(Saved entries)
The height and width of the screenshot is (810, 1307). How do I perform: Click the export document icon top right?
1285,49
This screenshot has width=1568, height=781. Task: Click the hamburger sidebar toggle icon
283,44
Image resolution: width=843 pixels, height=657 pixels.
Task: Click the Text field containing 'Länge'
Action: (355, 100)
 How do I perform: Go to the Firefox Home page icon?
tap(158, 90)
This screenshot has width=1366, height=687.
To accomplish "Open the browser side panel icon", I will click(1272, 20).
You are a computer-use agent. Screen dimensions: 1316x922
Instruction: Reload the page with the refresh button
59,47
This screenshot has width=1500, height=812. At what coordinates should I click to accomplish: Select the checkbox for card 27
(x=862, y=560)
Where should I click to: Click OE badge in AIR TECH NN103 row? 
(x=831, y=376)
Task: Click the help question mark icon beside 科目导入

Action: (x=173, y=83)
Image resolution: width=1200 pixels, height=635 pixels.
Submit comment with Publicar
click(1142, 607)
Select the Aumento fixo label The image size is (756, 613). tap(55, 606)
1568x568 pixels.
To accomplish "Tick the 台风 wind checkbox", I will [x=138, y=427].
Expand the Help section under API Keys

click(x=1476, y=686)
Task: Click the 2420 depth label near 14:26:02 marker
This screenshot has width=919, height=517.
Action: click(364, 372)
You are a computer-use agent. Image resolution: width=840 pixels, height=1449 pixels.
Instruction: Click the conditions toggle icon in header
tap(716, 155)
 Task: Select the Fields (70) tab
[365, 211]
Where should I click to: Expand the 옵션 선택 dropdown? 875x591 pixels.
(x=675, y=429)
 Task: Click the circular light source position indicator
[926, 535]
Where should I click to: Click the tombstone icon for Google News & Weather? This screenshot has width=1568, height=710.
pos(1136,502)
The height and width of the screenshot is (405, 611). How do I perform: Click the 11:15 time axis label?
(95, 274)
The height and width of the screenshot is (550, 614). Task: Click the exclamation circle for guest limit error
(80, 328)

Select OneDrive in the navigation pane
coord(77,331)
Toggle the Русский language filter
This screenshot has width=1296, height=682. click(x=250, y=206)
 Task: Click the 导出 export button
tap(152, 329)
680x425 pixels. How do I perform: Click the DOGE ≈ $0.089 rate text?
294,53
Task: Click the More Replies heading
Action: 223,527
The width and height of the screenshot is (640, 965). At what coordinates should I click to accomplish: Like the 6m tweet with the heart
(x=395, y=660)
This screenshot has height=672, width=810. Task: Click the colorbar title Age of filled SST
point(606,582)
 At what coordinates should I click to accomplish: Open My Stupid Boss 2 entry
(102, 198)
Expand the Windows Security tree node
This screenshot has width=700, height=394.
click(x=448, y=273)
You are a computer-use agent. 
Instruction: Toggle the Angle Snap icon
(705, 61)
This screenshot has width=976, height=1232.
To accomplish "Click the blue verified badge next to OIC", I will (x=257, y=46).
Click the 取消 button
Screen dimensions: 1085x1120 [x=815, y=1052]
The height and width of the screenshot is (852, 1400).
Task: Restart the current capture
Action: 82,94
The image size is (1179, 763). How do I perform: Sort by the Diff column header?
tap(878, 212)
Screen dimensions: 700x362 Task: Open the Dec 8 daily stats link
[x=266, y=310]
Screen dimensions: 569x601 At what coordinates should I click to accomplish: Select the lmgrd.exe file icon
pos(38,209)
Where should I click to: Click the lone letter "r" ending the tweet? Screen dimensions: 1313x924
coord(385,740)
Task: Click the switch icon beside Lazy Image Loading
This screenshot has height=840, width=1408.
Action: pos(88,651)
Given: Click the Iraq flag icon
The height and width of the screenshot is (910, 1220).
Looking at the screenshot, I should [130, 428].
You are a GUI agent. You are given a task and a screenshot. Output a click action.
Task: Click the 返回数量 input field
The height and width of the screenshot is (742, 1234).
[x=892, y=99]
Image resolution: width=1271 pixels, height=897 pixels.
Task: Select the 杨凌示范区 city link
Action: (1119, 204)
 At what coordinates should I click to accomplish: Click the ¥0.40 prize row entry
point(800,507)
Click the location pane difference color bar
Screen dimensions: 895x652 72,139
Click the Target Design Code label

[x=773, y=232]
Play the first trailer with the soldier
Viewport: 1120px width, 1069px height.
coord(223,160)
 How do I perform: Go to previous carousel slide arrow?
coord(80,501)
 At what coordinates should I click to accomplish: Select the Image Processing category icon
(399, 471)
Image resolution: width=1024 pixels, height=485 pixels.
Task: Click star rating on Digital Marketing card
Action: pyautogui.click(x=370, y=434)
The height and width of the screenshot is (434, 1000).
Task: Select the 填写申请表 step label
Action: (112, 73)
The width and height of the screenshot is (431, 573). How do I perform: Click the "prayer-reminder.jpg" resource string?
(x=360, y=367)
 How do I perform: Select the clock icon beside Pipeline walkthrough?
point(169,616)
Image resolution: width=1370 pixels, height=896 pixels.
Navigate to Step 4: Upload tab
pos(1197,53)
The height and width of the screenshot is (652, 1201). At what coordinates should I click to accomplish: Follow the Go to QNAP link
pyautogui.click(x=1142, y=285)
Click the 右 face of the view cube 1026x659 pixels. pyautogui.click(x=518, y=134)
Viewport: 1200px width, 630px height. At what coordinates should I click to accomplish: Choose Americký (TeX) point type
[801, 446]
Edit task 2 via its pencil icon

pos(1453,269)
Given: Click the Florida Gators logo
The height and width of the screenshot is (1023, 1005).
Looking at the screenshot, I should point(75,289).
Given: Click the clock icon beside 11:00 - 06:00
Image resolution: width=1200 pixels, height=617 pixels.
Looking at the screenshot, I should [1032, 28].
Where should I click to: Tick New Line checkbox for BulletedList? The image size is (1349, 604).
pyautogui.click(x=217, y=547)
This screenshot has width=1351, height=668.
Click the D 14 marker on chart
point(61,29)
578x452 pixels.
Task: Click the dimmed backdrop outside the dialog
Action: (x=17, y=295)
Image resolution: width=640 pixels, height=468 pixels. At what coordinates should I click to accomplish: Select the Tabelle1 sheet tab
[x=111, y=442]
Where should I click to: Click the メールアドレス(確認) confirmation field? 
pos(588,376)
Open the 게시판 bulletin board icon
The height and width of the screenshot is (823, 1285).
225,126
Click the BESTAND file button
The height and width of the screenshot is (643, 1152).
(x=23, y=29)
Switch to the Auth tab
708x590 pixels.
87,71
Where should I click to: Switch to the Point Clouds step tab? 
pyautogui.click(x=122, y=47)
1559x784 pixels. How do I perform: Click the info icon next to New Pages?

● WHAT TO PRODUCE: What you give back must match the records word for word.

● FINAL ANSWER:
The height and width of the screenshot is (810, 1307). How do I perform: Click the export document icon top right?
1285,49
This screenshot has width=1568, height=781. Task: Click the hamburger sidebar toggle icon
283,44
Image resolution: width=843 pixels, height=657 pixels.
Task: Click the Text field containing 'Länge'
Action: (355, 100)
 How do I perform: Go to the Firefox Home page icon?
tap(158, 90)
This screenshot has width=1366, height=687.
To accomplish "Open the browser side panel icon", I will click(1272, 20).
You are a computer-use agent. Screen dimensions: 1316x922
Instruction: Reload the page with the refresh button
59,47
This screenshot has width=1500, height=812. At what coordinates should I click to accomplish: Select the checkbox for card 27
(x=862, y=560)
Where should I click to: Click OE badge in AIR TECH NN103 row? 
(x=831, y=376)
Task: Click the help question mark icon beside 科目导入

Action: (x=173, y=83)
Image resolution: width=1200 pixels, height=635 pixels.
Submit comment with Publicar
click(1142, 607)
Select the Aumento fixo label The image size is (756, 613). tap(55, 606)
1568x568 pixels.
To accomplish "Tick the 台风 wind checkbox", I will [x=138, y=427].
Expand the Help section under API Keys

click(x=1476, y=686)
Task: Click the 2420 depth label near 14:26:02 marker
This screenshot has width=919, height=517.
Action: click(364, 372)
You are a computer-use agent. Image resolution: width=840 pixels, height=1449 pixels.
Instruction: Click the conditions toggle icon in header
tap(716, 155)
 Task: Select the Fields (70) tab
[365, 211]
Where should I click to: Expand the 옵션 선택 dropdown? 875x591 pixels.
(x=675, y=429)
 Task: Click the circular light source position indicator
[926, 535]
Where should I click to: Click the tombstone icon for Google News & Weather? This screenshot has width=1568, height=710.
pos(1136,502)
The height and width of the screenshot is (405, 611). How do I perform: Click the 11:15 time axis label?
(95, 274)
The height and width of the screenshot is (550, 614). Task: Click the exclamation circle for guest limit error
(80, 328)

Select OneDrive in the navigation pane
coord(77,331)
Toggle the Русский language filter
This screenshot has width=1296, height=682. click(x=250, y=206)
 Task: Click the 导出 export button
tap(152, 329)
680x425 pixels. How do I perform: Click the DOGE ≈ $0.089 rate text?
294,53
Task: Click the More Replies heading
Action: 223,527
The width and height of the screenshot is (640, 965). At what coordinates should I click to accomplish: Like the 6m tweet with the heart
(x=395, y=660)
This screenshot has height=672, width=810. Task: Click the colorbar title Age of filled SST
point(606,582)
 At what coordinates should I click to accomplish: Open My Stupid Boss 2 entry
(102, 198)
Expand the Windows Security tree node
This screenshot has width=700, height=394.
click(x=448, y=273)
You are a computer-use agent. 
Instruction: Toggle the Angle Snap icon
(705, 61)
This screenshot has width=976, height=1232.
To accomplish "Click the blue verified badge next to OIC", I will (x=257, y=46).
Click the 取消 button
Screen dimensions: 1085x1120 [x=815, y=1052]
The height and width of the screenshot is (852, 1400).
Task: Restart the current capture
Action: 82,94
The image size is (1179, 763). How do I perform: Sort by the Diff column header?
tap(878, 212)
Screen dimensions: 700x362 Task: Open the Dec 8 daily stats link
[x=266, y=310]
Screen dimensions: 569x601 At what coordinates should I click to accomplish: Select the lmgrd.exe file icon
pos(38,209)
Where should I click to: Click the lone letter "r" ending the tweet? Screen dimensions: 1313x924
coord(385,740)
Task: Click the switch icon beside Lazy Image Loading
This screenshot has height=840, width=1408.
Action: pos(88,651)
Given: Click the Iraq flag icon
The height and width of the screenshot is (910, 1220).
Looking at the screenshot, I should [130, 428].
You are a GUI agent. You are given a task and a screenshot. Output a click action.
Task: Click the 返回数量 input field
The height and width of the screenshot is (742, 1234).
[x=892, y=99]
Image resolution: width=1271 pixels, height=897 pixels.
Task: Select the 杨凌示范区 city link
Action: (1119, 204)
 At what coordinates should I click to accomplish: Click the ¥0.40 prize row entry
point(800,507)
Click the location pane difference color bar
Screen dimensions: 895x652 72,139
Click the Target Design Code label

[x=773, y=232]
Play the first trailer with the soldier
Viewport: 1120px width, 1069px height.
coord(223,160)
 How do I perform: Go to previous carousel slide arrow?
coord(80,501)
 At what coordinates should I click to accomplish: Select the Image Processing category icon
(399, 471)
Image resolution: width=1024 pixels, height=485 pixels.
Task: Click star rating on Digital Marketing card
Action: pyautogui.click(x=370, y=434)
The height and width of the screenshot is (434, 1000).
Task: Select the 填写申请表 step label
Action: (112, 73)
The width and height of the screenshot is (431, 573). How do I perform: Click the "prayer-reminder.jpg" resource string?
(x=360, y=367)
 How do I perform: Select the clock icon beside Pipeline walkthrough?
point(169,616)
Image resolution: width=1370 pixels, height=896 pixels.
Navigate to Step 4: Upload tab
pos(1197,53)
The height and width of the screenshot is (652, 1201). At what coordinates should I click to accomplish: Follow the Go to QNAP link
pyautogui.click(x=1142, y=285)
Click the 右 face of the view cube 1026x659 pixels. pyautogui.click(x=518, y=134)
Viewport: 1200px width, 630px height. At what coordinates should I click to accomplish: Choose Americký (TeX) point type
[801, 446]
Edit task 2 via its pencil icon

pos(1453,269)
Given: Click the Florida Gators logo
The height and width of the screenshot is (1023, 1005).
Looking at the screenshot, I should point(75,289).
Given: Click the clock icon beside 11:00 - 06:00
Image resolution: width=1200 pixels, height=617 pixels.
Looking at the screenshot, I should [1032, 28].
Where should I click to: Tick New Line checkbox for BulletedList? The image size is (1349, 604).
pyautogui.click(x=217, y=547)
This screenshot has width=1351, height=668.
Click the D 14 marker on chart
point(61,29)
578x452 pixels.
Task: Click the dimmed backdrop outside the dialog
Action: (x=17, y=295)
Image resolution: width=640 pixels, height=468 pixels. At what coordinates should I click to accomplish: Select the Tabelle1 sheet tab
[x=111, y=442]
Where should I click to: Click the メールアドレス(確認) confirmation field? 
pos(588,376)
Open the 게시판 bulletin board icon
The height and width of the screenshot is (823, 1285).
225,126
Click the BESTAND file button
The height and width of the screenshot is (643, 1152).
(x=23, y=29)
Switch to the Auth tab
708x590 pixels.
87,71
Where should I click to: Switch to the Point Clouds step tab? 
pyautogui.click(x=122, y=47)
1559x784 pixels. How do I perform: Click the info icon next to New Pages?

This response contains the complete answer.